The Key to Health and Happiness, Thanksgiving
The Key to Health and Happiness, Thanksgiving
Thanksgiving used to be my least favorite holiday. Compared to the substantive meaning and traditions behind Christmas and Easter, it always seemed to me to be more superficial: a day for stuffing our faces that we’ve nicknamed “Turkey Day”. The traditional Thanksgiving meal, however, is a reminder of a gathering that occurred between the Wampanoag tribe of Native Americans and the early settlers that we call Pilgrims.
Following a tough winter and a severe food shortage, the Wampanoag taught the settlers how to plant and harvest in the new world. Those Puritan settlers then set aside a day of prayer and thanksgiving. President Abraham Lincoln designated the national holiday in 1863.
Knowing this history, “Turkey Day” still seemed a little blah to me. Ba humbug if you will. But I’m learning that I could stand to be more thankful, and that being grateful is a better way to live. And because this doesn’t always come naturally, we should set aside time to practice it.
Being grateful is the key to being happy. All the major self-help gurus attest to this. Tony Robins will even tell you that it is a precursor to being successful, in life, in our careers, and to being mentally healthy and physically fit.
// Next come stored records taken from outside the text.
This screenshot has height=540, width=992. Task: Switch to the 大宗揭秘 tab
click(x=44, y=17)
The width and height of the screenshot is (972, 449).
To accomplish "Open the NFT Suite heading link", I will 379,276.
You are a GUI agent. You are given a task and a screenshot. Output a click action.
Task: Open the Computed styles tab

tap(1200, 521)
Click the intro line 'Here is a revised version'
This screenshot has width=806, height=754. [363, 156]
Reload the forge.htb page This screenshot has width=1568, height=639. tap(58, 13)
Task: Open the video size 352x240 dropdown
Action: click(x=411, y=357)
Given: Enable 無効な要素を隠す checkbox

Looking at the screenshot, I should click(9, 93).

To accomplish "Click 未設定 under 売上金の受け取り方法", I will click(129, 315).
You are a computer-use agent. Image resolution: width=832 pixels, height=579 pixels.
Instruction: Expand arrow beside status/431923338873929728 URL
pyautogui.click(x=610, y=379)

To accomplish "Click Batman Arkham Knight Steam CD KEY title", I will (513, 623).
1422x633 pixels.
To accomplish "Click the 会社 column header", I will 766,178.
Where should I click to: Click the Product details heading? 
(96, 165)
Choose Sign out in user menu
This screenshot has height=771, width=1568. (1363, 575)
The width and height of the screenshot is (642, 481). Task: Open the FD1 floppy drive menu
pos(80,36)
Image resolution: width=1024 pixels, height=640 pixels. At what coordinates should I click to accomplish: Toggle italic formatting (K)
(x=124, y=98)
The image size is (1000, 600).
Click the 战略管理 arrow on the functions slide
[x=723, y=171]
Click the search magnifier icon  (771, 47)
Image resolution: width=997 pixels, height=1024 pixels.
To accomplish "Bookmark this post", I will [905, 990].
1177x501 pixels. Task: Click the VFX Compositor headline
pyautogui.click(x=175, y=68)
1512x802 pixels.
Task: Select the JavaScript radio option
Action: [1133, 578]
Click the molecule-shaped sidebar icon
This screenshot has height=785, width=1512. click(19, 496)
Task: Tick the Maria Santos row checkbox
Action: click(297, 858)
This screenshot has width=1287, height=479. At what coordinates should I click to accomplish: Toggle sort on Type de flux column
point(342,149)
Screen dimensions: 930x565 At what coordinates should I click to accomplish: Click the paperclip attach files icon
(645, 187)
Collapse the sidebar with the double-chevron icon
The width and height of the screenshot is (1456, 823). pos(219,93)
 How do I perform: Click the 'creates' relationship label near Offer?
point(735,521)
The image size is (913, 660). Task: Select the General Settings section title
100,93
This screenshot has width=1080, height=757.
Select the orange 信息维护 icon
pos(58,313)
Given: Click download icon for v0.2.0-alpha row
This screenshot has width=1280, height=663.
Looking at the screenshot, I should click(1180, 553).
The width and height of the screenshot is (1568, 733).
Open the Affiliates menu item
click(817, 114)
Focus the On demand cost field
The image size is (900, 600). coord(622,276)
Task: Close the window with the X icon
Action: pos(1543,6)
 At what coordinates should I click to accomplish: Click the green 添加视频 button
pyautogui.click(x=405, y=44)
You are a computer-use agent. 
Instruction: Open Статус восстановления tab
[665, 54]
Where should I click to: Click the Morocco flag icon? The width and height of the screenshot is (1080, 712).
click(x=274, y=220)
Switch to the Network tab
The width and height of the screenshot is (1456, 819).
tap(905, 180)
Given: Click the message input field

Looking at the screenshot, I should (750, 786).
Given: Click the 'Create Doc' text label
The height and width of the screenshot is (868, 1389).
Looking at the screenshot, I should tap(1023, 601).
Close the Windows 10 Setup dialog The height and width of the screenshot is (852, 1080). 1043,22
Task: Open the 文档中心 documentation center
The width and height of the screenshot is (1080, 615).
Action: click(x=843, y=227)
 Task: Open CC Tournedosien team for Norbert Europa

Being thankful opens our minds to possibilities and opportunities that we tend to overlook when we focus our attention on our difficulties or disappointments. Focusing on our problems makes them seem larger and can cause us to become emotionally stuck. When we count our blessings instead, we find the strength to move forward and overcome obstacles.
Even when life is hard, we still have things we can be thankful for. What we focus our attention on determines our emotions. So being grateful improves our mood and outlook. In difficult times it gives us perspective and helps us feel better.
America’s founding generations practiced Thanksgiving by recognizing and giving thanks to God. Early Americans used generic terms for God that people of any, or no faith could understand, names like Providence and Great Benefactor. Twelve-step programs like AA, NA, and OA carry on the tradition, using terms like Higher Power, God of My Understanding, or even substituting the words “group consciousness” for those who prefer not to recognize a deity. Some like to call the universe their higher power. The benefits of being grateful are for the faithful and the non-religious alike.
Historically though, our founders recognized this greater power as an almighty and all-good, supernatural, person. Ben Franklin, at the Constitutional Convention in 1787, called on Congress to recognize this “Powerful Friend” that had come to our aid in the war for independence from Great Britain.
The designation of Thanksgiving Day as a national holiday in 1863 was actually a reiteration of our first President, George Washington’s Thanksgiving Proclamation, made in 1789, wherein he called on his new country to “acknowledge the providence of Almighty God…to be grateful for his benefits, and humbly to implore his protection and favor”.
Happy Thanksgiving, pass the turkey and stuffing, please.